An important feature of combining scores from different tests is ensuring the measurements do not overlap. Due to the nature of the balance activities, one score could overlap with another, making it unnecessary to have multiple tests and instead reduce the number of tests without losing the strength of the final measure. From the ranking plot for all three sub-scores, the score from S1 dominated the clustering between cohorts, as the scores from S2 and S3 indicate an overlap between groups (Fig. 1A). However, the results from the PCA show the contribution of S2 to the final score to be independent of the one of S1 and S3. Moreover, neither of the sub-scores correlates directly with the main component (Table 4, coefficients for PC1), but rather the final score is a combination of all the scores.

It could be argued that, although S1 and S3 use different tasks, they measure similar features of balance that could overlap. Indeed, both the task in S1 and S3 evaluate balance performance due to perturbations during standing: S1 measures balance in response to internal perturbations (i.e., how balance is maintained while standing on one leg), and S3 measures balance in response to external perturbations. The component loadings for S1 and S3 show that their contribution to PC1 and PC2 are comparable, but their contribution to PC3 is opposite (Table 4). Although this could be assumed to show the importance of including both tests, the difference in their contribution to the final score is rather small as PC3 only accounts for 13.9% of the total score. Thus, one could suggest that an appropriate assessment could be made by having S2 combined with either S1 or S3.
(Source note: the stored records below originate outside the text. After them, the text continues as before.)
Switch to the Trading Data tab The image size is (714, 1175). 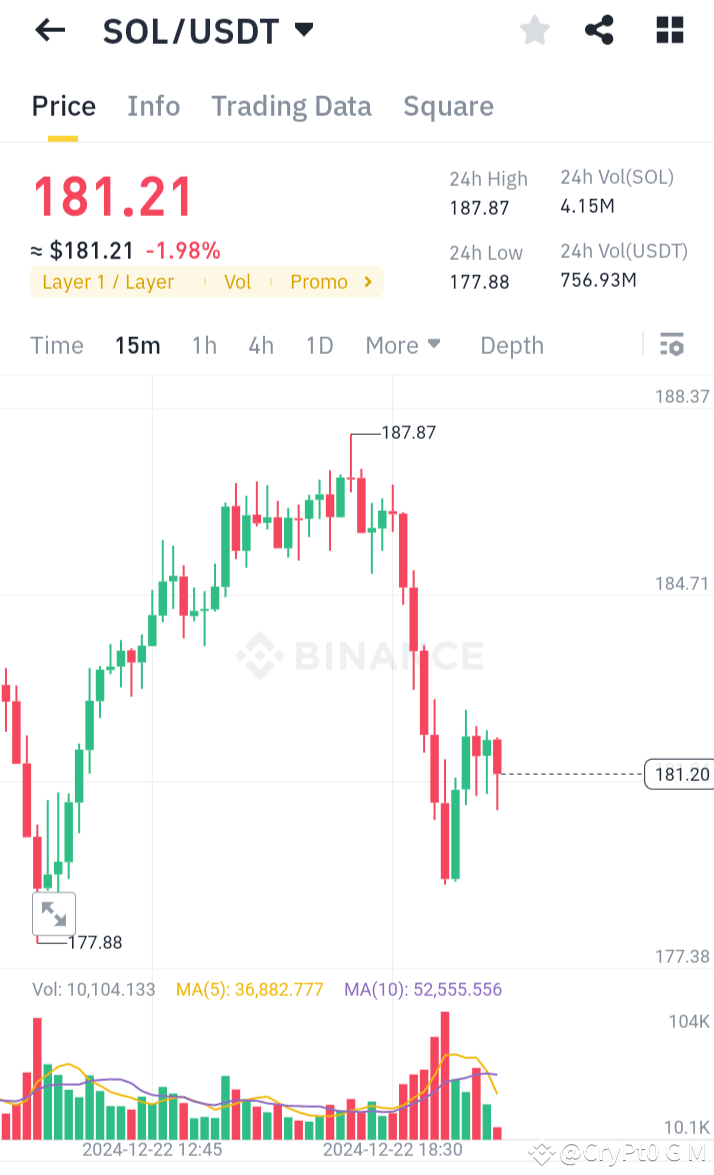click(x=291, y=106)
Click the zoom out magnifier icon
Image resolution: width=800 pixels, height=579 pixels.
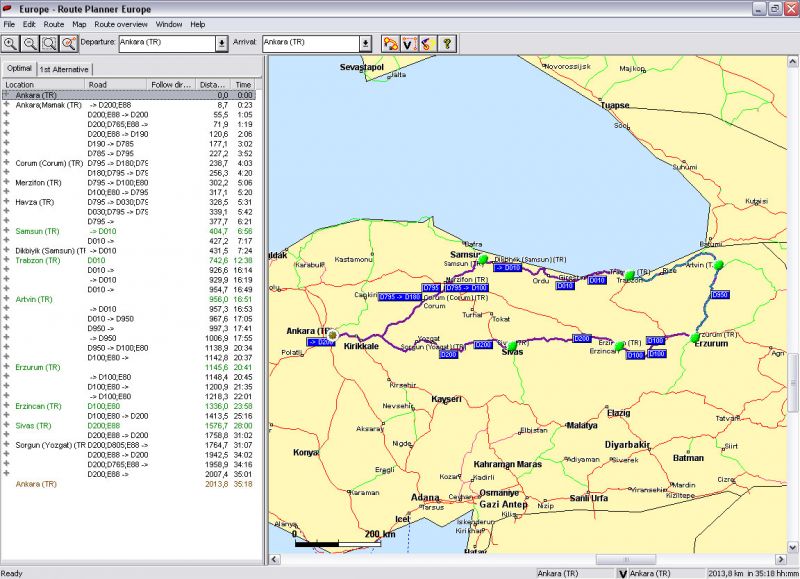[30, 43]
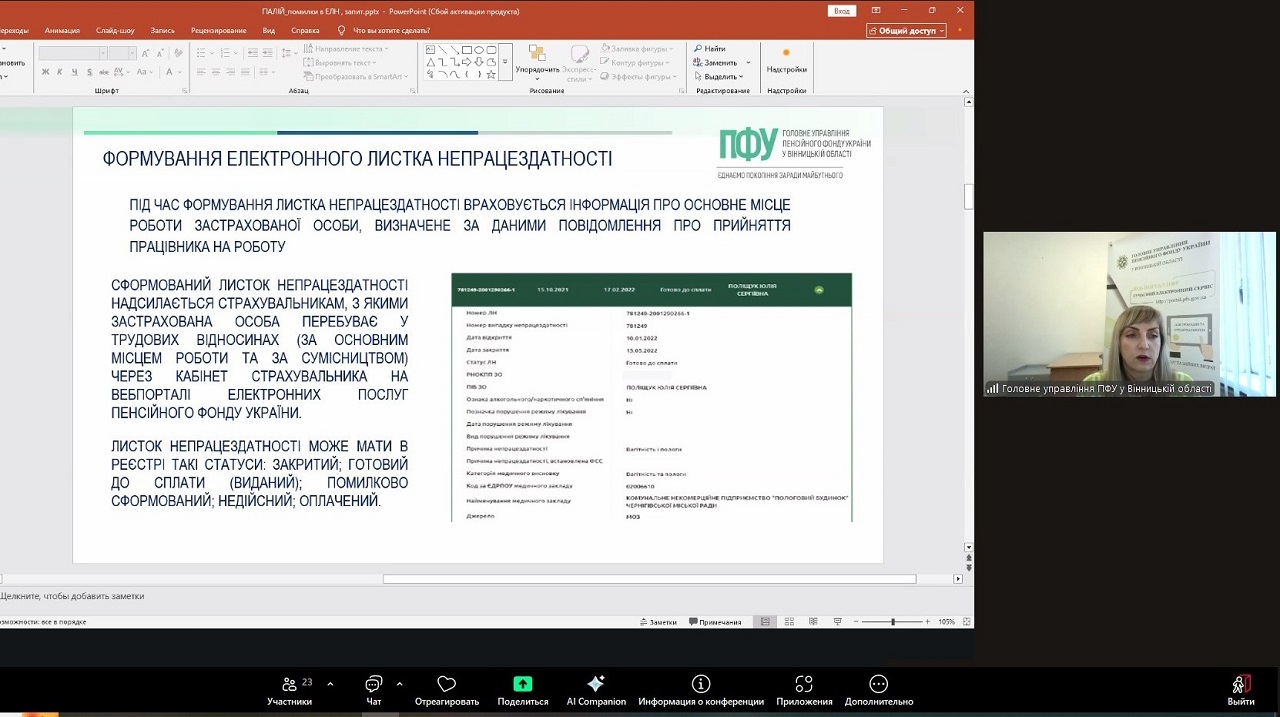Expand the Participants chevron arrow
Screen dimensions: 1280x717
[x=330, y=684]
Moreover, the reliability of the score from S3 when calculated separately was lower than that of S1, S2, and the combined PAT score (Table 2). The reason for including S3 within the PAT was that it encompasses the reactive component of balance, which seemed highly relevant but might not play a strong role when assessing balance performance. It would then be encouraged to eliminate S3 from the battery and, with it, eliminate the need for the CAREN. Consequently, a “reduced PAT” could be implemented outside of the CAREN, facilitating the tool's implementation.

Limitations

The current study had three main limitations. First, the testing protocol requires time to instrument participants by donning the markers and setting them up on the CAREN system for a total testing time that might be considered long for a clinical assessment. The added time might also result in fatigue of the participants, affecting their performance. As mentioned above, a shortened PAT could be designed to reduce the time burden. Another limitation results from access to the technology, as the CAREN system is only available in a select number of rehabilitation centres. However, using this assessment to study impaired participants could be efficiently done in larger rehabilitation centres with access to a CAREN to provide valuable information on the efficacy of balance interventions. A third limitation can be pointed out with respect to the number of injured participants included in the study. To better evaluate the performance of the tool, larger groups with similar diagnosis would better illuminate differences in abilities specific to each group.

Conclusion

The performance assessment tool (PAT) presented and evaluated in this study addressed several limitations that characterize current assessment tools. The PAT provides a gaming environment where users will be more engaged during the tasks; hence, measurements may better correlate with optimal capabilities. Moreover, the instructions required for the user to perform the tasks are easier to understand and follow due to the nature of the games. Finally, since the scoring is adjusted to eliminate flooring and ceiling effects, the PAT can be used to monitor not only low-balance performers during their rehabilitation, but also high-performance users and their improvement associated with training. Although the CAREN is not accessible to everyone, the games developed for the PAT can be translated to other setups that are easier to accommodate in the clinic. Future research could use the PAT to examine the efficacy of balance rehabilitation interventions, expand the capabilities of the PAT, and assess balance during more challenging tasks such as walking.